◆ **AVAILABLE DATA**
= Beginning of Section =
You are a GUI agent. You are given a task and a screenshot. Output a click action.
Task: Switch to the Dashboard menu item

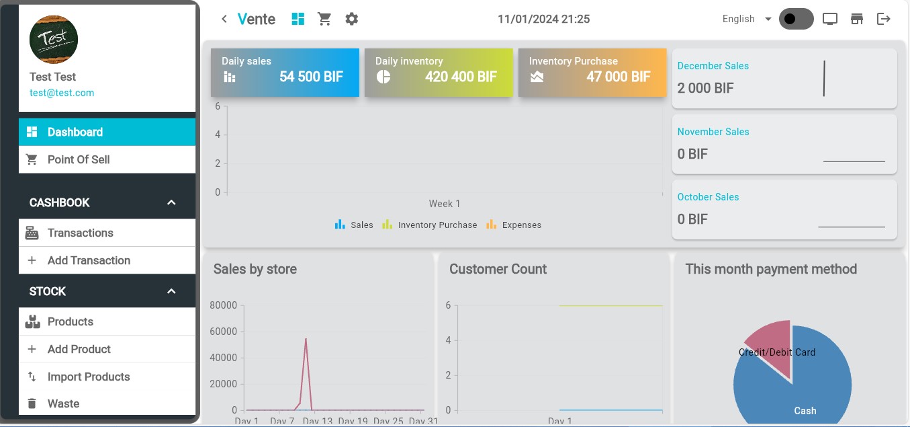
= End of Section =
= Beginning of Section =
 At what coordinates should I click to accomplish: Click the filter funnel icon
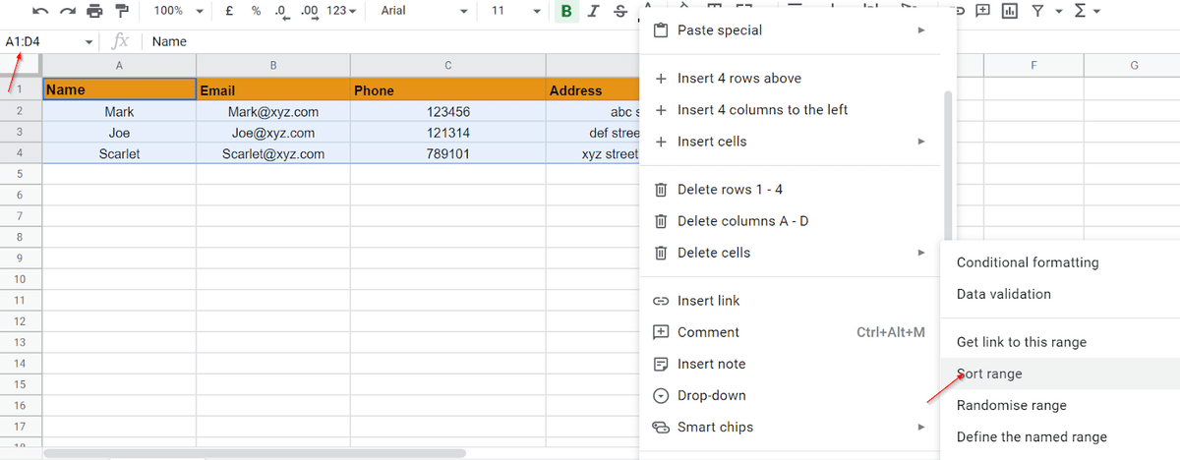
= End of Section =
= Beginning of Section =
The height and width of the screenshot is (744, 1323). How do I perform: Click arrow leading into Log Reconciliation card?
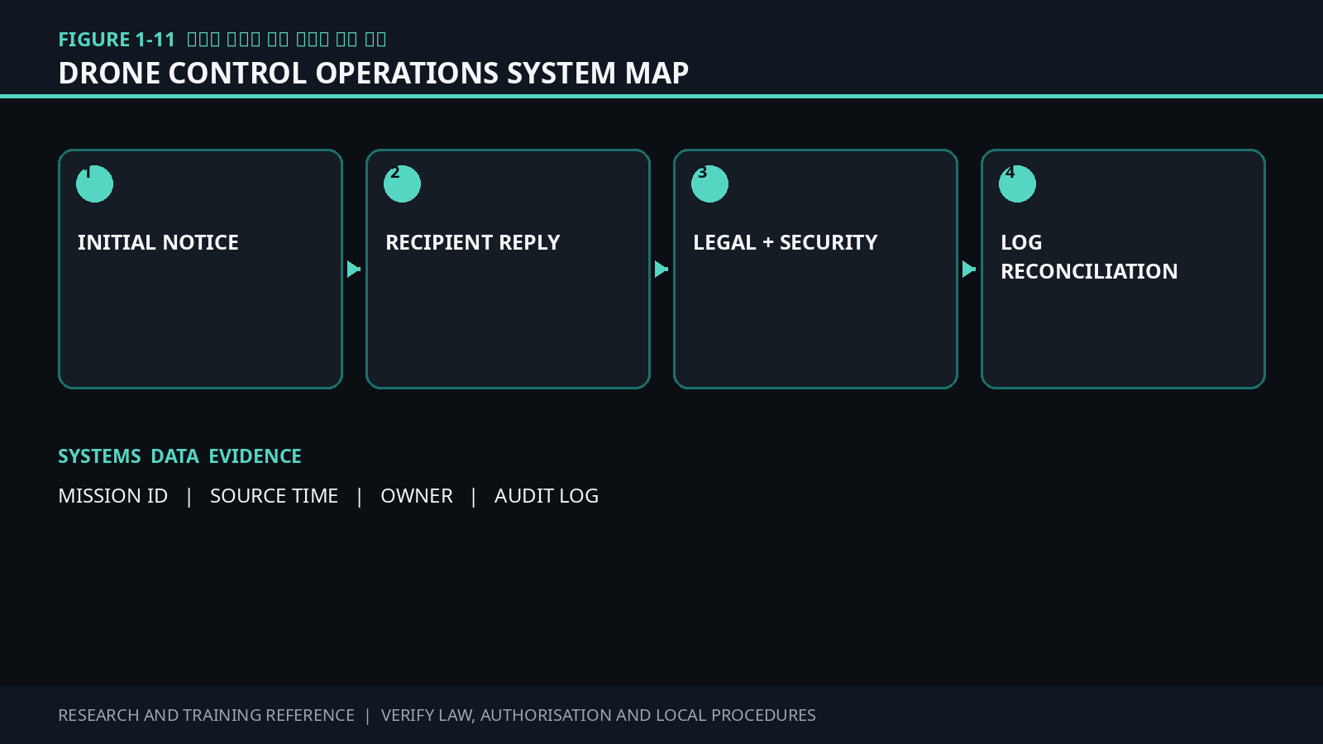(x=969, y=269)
= End of Section =
◆ **TASK ITEM**
Output, from the data above, the lines from the line with "You are a GUI" to the line with "Task: Switch to the Dashboard menu item" exactly as they stand, both ends included and nothing else.

◆ **RESPONSE AREA**
You are a GUI agent. You are given a task and a screenshot. Output a click action.
Task: Switch to the Dashboard menu item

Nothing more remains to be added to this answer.